Data items:
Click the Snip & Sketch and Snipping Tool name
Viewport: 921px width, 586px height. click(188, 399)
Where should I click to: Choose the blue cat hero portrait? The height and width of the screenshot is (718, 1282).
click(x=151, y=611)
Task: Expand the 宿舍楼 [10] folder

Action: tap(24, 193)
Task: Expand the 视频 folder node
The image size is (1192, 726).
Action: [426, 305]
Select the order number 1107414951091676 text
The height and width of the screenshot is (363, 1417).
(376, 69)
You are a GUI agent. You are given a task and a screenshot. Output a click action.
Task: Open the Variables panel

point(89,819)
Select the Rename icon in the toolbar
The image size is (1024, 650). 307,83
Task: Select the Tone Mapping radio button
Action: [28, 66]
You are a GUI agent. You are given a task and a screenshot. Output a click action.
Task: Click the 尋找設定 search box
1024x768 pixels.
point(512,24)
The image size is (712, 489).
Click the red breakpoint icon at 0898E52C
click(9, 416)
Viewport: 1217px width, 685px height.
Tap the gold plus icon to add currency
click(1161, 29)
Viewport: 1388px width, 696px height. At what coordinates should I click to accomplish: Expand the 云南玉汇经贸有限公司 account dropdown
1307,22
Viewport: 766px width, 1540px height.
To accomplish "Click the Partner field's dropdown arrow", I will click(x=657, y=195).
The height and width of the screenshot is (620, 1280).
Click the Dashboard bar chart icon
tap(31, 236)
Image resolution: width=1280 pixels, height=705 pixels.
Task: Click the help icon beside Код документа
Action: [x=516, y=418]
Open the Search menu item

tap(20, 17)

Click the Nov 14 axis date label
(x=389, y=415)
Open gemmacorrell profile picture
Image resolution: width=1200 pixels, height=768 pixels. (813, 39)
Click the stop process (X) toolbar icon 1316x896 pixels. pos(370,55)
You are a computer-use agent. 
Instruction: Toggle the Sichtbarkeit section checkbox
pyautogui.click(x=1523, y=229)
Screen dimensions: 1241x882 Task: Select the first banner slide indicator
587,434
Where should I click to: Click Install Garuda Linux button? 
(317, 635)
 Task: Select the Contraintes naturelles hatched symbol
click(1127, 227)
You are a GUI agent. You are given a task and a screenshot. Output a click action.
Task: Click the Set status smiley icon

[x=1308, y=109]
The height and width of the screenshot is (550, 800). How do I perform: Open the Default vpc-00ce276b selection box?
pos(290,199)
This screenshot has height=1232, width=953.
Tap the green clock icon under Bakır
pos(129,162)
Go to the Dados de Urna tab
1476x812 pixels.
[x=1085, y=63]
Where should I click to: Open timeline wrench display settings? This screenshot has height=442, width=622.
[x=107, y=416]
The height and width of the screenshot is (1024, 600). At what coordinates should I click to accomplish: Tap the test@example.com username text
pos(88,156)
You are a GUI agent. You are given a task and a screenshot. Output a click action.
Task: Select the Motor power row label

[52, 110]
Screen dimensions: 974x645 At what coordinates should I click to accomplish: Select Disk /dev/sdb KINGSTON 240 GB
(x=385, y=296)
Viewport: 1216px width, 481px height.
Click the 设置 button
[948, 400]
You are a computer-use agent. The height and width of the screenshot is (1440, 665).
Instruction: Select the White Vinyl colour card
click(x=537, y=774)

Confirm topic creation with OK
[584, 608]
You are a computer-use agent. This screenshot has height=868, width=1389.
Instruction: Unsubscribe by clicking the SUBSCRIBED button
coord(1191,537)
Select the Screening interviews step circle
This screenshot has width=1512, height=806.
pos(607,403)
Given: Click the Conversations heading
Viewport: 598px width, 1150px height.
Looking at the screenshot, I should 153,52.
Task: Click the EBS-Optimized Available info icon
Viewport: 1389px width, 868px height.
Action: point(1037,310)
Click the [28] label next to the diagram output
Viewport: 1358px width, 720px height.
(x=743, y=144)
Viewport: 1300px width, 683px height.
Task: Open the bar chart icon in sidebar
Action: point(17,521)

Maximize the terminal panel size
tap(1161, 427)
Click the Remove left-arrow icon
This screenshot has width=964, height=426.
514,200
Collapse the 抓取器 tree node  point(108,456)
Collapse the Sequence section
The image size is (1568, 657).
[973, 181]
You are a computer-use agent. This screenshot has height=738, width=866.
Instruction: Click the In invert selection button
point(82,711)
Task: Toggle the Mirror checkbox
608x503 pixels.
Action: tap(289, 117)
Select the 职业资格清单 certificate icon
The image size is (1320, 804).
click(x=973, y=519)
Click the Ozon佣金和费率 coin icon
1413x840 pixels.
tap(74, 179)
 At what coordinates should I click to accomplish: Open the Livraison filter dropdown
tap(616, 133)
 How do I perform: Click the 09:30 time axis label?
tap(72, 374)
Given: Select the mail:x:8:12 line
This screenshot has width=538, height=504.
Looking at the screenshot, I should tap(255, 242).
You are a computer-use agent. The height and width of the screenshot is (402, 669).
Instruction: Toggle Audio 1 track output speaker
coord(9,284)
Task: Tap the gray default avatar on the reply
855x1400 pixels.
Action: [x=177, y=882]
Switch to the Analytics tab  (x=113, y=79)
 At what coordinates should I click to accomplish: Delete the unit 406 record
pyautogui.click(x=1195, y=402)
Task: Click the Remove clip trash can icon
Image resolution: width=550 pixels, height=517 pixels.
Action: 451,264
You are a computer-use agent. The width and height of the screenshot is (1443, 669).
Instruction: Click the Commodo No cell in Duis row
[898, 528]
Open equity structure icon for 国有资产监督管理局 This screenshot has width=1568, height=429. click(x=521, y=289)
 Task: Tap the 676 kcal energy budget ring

■ **WORK TO DO**: Reproduce all of the rows above, line for line, without changing anything.

■ **SOLUTION FOR THIS TASK**:
Click the Snip & Sketch and Snipping Tool name
Viewport: 921px width, 586px height. click(188, 399)
Where should I click to: Choose the blue cat hero portrait? The height and width of the screenshot is (718, 1282).
click(x=151, y=611)
Task: Expand the 宿舍楼 [10] folder

Action: tap(24, 193)
Task: Expand the 视频 folder node
The image size is (1192, 726).
Action: [426, 305]
Select the order number 1107414951091676 text
The height and width of the screenshot is (363, 1417).
(376, 69)
You are a GUI agent. You are given a task and a screenshot. Output a click action.
Task: Open the Variables panel

point(89,819)
Select the Rename icon in the toolbar
The image size is (1024, 650). 307,83
Task: Select the Tone Mapping radio button
Action: [28, 66]
You are a GUI agent. You are given a task and a screenshot. Output a click action.
Task: Click the 尋找設定 search box
1024x768 pixels.
point(512,24)
The image size is (712, 489).
Click the red breakpoint icon at 0898E52C
click(9, 416)
Viewport: 1217px width, 685px height.
Tap the gold plus icon to add currency
click(1161, 29)
Viewport: 1388px width, 696px height. At what coordinates should I click to accomplish: Expand the 云南玉汇经贸有限公司 account dropdown
1307,22
Viewport: 766px width, 1540px height.
To accomplish "Click the Partner field's dropdown arrow", I will click(x=657, y=195).
The height and width of the screenshot is (620, 1280).
Click the Dashboard bar chart icon
tap(31, 236)
Image resolution: width=1280 pixels, height=705 pixels.
Task: Click the help icon beside Код документа
Action: [x=516, y=418]
Open the Search menu item

tap(20, 17)

Click the Nov 14 axis date label
(x=389, y=415)
Open gemmacorrell profile picture
Image resolution: width=1200 pixels, height=768 pixels. (813, 39)
Click the stop process (X) toolbar icon 1316x896 pixels. pos(370,55)
You are a computer-use agent. 
Instruction: Toggle the Sichtbarkeit section checkbox
pyautogui.click(x=1523, y=229)
Screen dimensions: 1241x882 Task: Select the first banner slide indicator
587,434
Where should I click to: Click Install Garuda Linux button? 
(317, 635)
 Task: Select the Contraintes naturelles hatched symbol
click(1127, 227)
You are a GUI agent. You are given a task and a screenshot. Output a click action.
Task: Click the Set status smiley icon

[x=1308, y=109]
The height and width of the screenshot is (550, 800). How do I perform: Open the Default vpc-00ce276b selection box?
pos(290,199)
This screenshot has height=1232, width=953.
Tap the green clock icon under Bakır
pos(129,162)
Go to the Dados de Urna tab
1476x812 pixels.
[x=1085, y=63]
Where should I click to: Open timeline wrench display settings? This screenshot has height=442, width=622.
[x=107, y=416]
The height and width of the screenshot is (1024, 600). At what coordinates should I click to accomplish: Tap the test@example.com username text
pos(88,156)
You are a GUI agent. You are given a task and a screenshot. Output a click action.
Task: Select the Motor power row label

[52, 110]
Screen dimensions: 974x645 At what coordinates should I click to accomplish: Select Disk /dev/sdb KINGSTON 240 GB
(x=385, y=296)
Viewport: 1216px width, 481px height.
Click the 设置 button
[948, 400]
You are a computer-use agent. The height and width of the screenshot is (1440, 665).
Instruction: Select the White Vinyl colour card
click(x=537, y=774)

Confirm topic creation with OK
[584, 608]
You are a computer-use agent. This screenshot has height=868, width=1389.
Instruction: Unsubscribe by clicking the SUBSCRIBED button
coord(1191,537)
Select the Screening interviews step circle
This screenshot has width=1512, height=806.
pos(607,403)
Given: Click the Conversations heading
Viewport: 598px width, 1150px height.
Looking at the screenshot, I should 153,52.
Task: Click the EBS-Optimized Available info icon
Viewport: 1389px width, 868px height.
Action: point(1037,310)
Click the [28] label next to the diagram output
Viewport: 1358px width, 720px height.
(x=743, y=144)
Viewport: 1300px width, 683px height.
Task: Open the bar chart icon in sidebar
Action: point(17,521)

Maximize the terminal panel size
tap(1161, 427)
Click the Remove left-arrow icon
This screenshot has width=964, height=426.
514,200
Collapse the 抓取器 tree node  point(108,456)
Collapse the Sequence section
The image size is (1568, 657).
[973, 181]
You are a computer-use agent. This screenshot has height=738, width=866.
Instruction: Click the In invert selection button
point(82,711)
Task: Toggle the Mirror checkbox
608x503 pixels.
Action: tap(289, 117)
Select the 职业资格清单 certificate icon
The image size is (1320, 804).
click(x=973, y=519)
Click the Ozon佣金和费率 coin icon
1413x840 pixels.
tap(74, 179)
 At what coordinates should I click to accomplish: Open the Livraison filter dropdown
tap(616, 133)
 How do I perform: Click the 09:30 time axis label?
tap(72, 374)
Given: Select the mail:x:8:12 line
This screenshot has width=538, height=504.
Looking at the screenshot, I should tap(255, 242).
You are a computer-use agent. The height and width of the screenshot is (402, 669).
Instruction: Toggle Audio 1 track output speaker
coord(9,284)
Task: Tap the gray default avatar on the reply
855x1400 pixels.
Action: [x=177, y=882]
Switch to the Analytics tab  (x=113, y=79)
 At what coordinates should I click to accomplish: Delete the unit 406 record
pyautogui.click(x=1195, y=402)
Task: Click the Remove clip trash can icon
Image resolution: width=550 pixels, height=517 pixels.
Action: 451,264
You are a computer-use agent. The width and height of the screenshot is (1443, 669).
Instruction: Click the Commodo No cell in Duis row
[898, 528]
Open equity structure icon for 国有资产监督管理局 This screenshot has width=1568, height=429. click(x=521, y=289)
 Task: Tap the 676 kcal energy budget ring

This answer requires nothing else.